- _Source document_

********************

Re: USAGE: [YAEPT] (was Re: "To whom")
From: | Mark J. Reed <markjreed@...> |
Date: | Thursday, January 27, 2005, 20:17 |
On Wed, Jan 26, 2005 at 09:41:36AM -0600, Thomas R. Wier wrote:
> [?] isn't phonemic; he just wasn't being careful in his notation.
Where "he" is me.
Actually, I *was* being careful, just not correct. :) I tend to avoid
the use of brackets for anything more than an isolated phone, because
they scare me. Their use seems to imply a level of precision I'm not
generally prepared to supply, involving all sorts of nit-pickery, such
as precise POA/vowel location with diacritics to get it just right, plus
indication of details like aspiration, no-audible-release, etc. even
when subphonemic. Just thinking about trying to render a typical L1
English utterance of mine in phonetic notation is frankly exhausting. I
mean, I have no idea exactly where along the bottom of the vowel chart
my "ah" sound is, and I'm half-convinced that aspiration is a case of pesky
furriners trying to gaslight us poor ignorant 'Murkins by making up
inaudible "distinctions" where none really exists. (The Japanese
probably have similar suspicions regarding [l]/[r\].)

********************

- _Record list_
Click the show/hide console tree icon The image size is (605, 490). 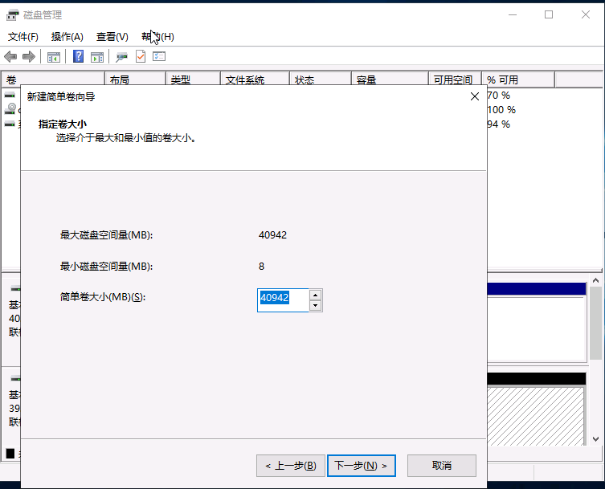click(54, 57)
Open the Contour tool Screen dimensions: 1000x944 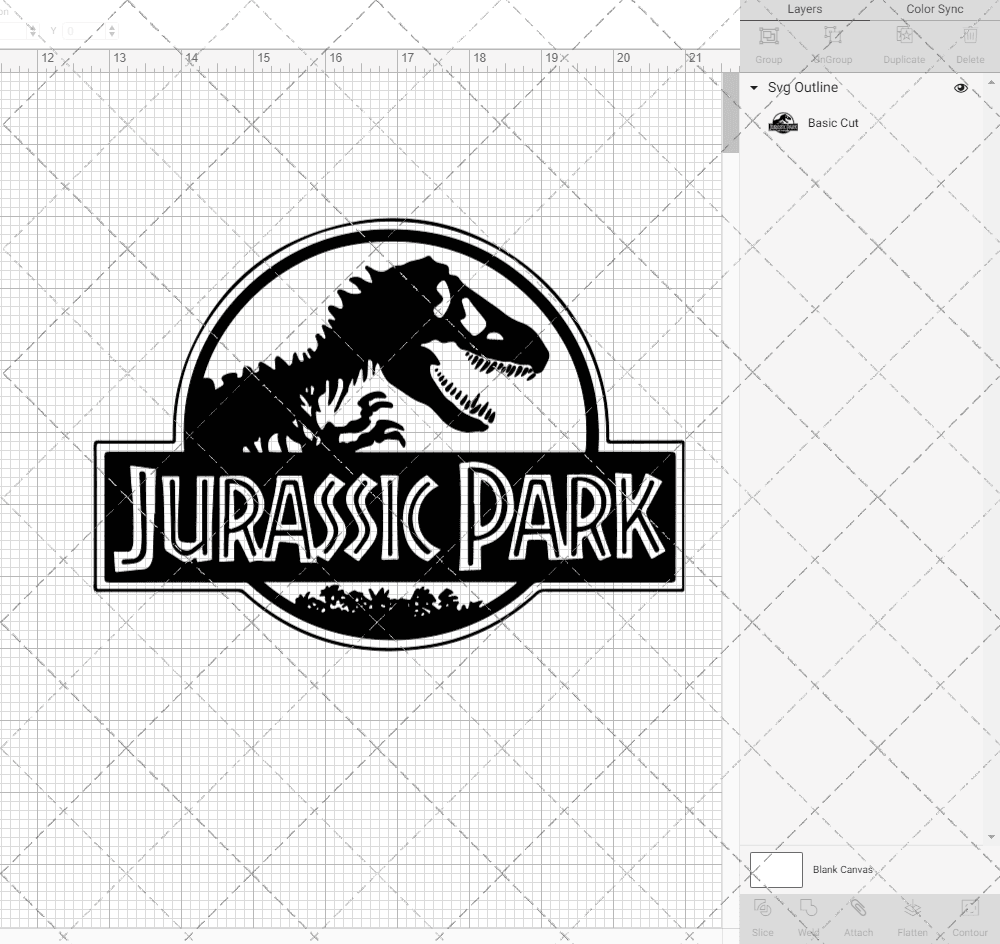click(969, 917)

********************

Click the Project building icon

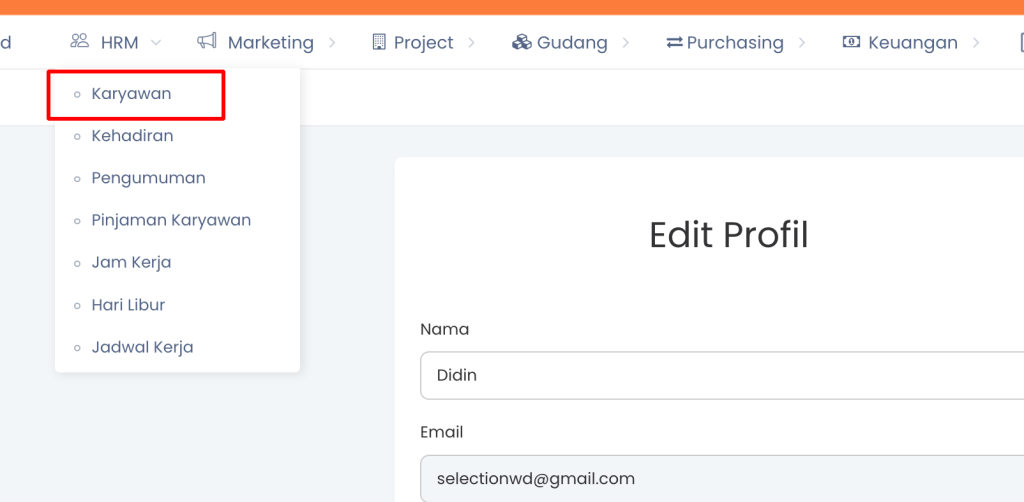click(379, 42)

********************

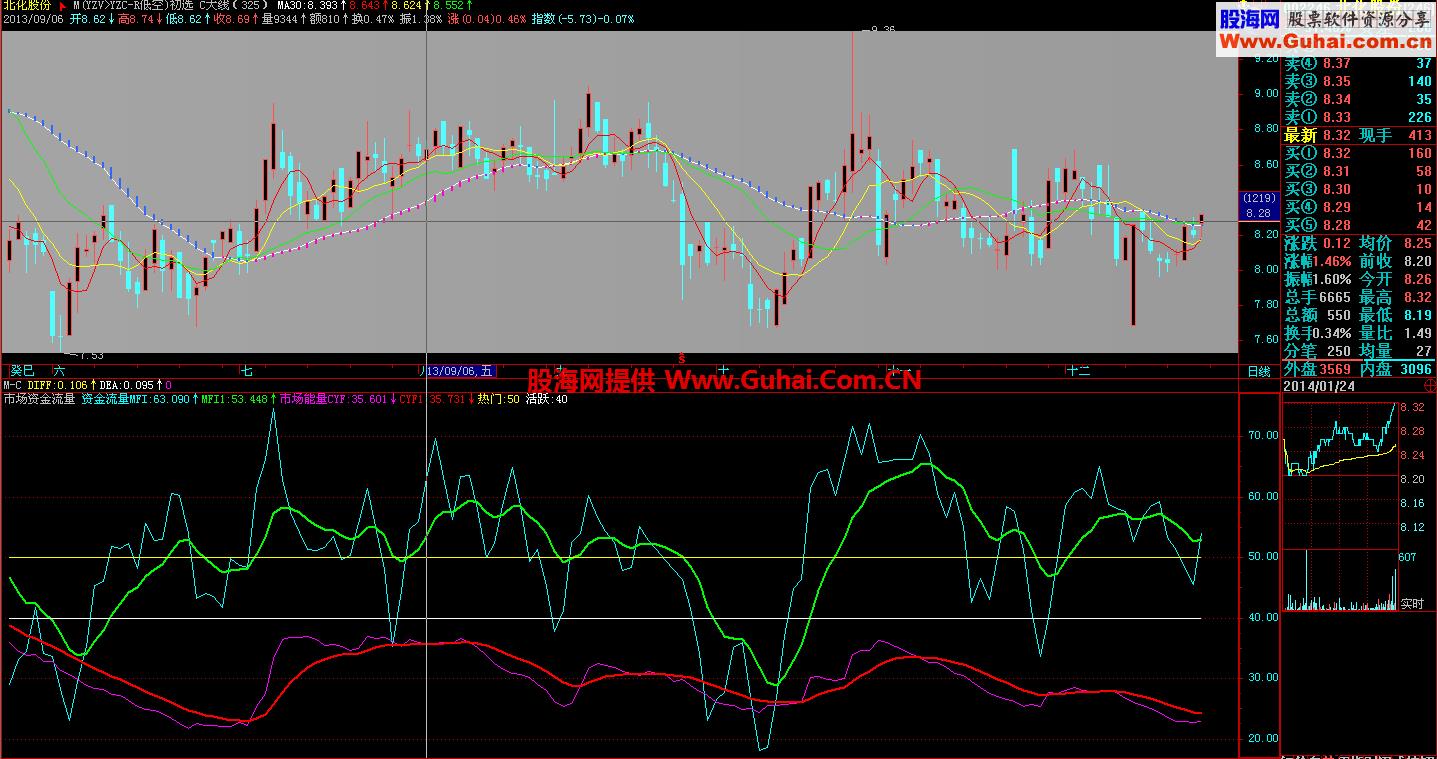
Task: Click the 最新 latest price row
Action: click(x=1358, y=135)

********************

- _Set tasks_
**a.** In the mailing-list post, who wrote the quoted remark that "[?] isn't phonemic"?
**b.** Using the mailing-list post, explain in one to three sentences why its writer avoids brackets for anything more than an isolated phone.
**c.** Please continue the mailing-list post from its last sentence.
The material is separate from the mailing-list post.

- _Outputs for the tasks_
**a.** Thomas R. Wier wrote it.

**b.** Brackets seem to imply a level of precision the writer isn't generally prepared to supply. That precision involves nit-picky details, such as marking exact place of articulation or vowel location with diacritics and indicating aspiration or no-audible-release even when these are subphonemic.

**c.**
Anyway. I tend to use /../ for broad phonetic transcription, not just
phonemic. It's a bad habit I shall attempt to lose. I should certainly
have used [] for my description of the British pronunciation of |better|
as [bE?@]; in this case I'm actually more confident of the phonetic
transcription. What's the phonemic status of trailing -r in non-rhotic
English? Is it considered an underlying phoneme whose phonetic realization
is a modification of the preceding vowel (or none at all, in the case of
schwa), or merely a graphical convention used to indicate in writing which
of two vowel phonemes should be selected? (At least in those cases
where English spelling has some bearing on pronunciation.)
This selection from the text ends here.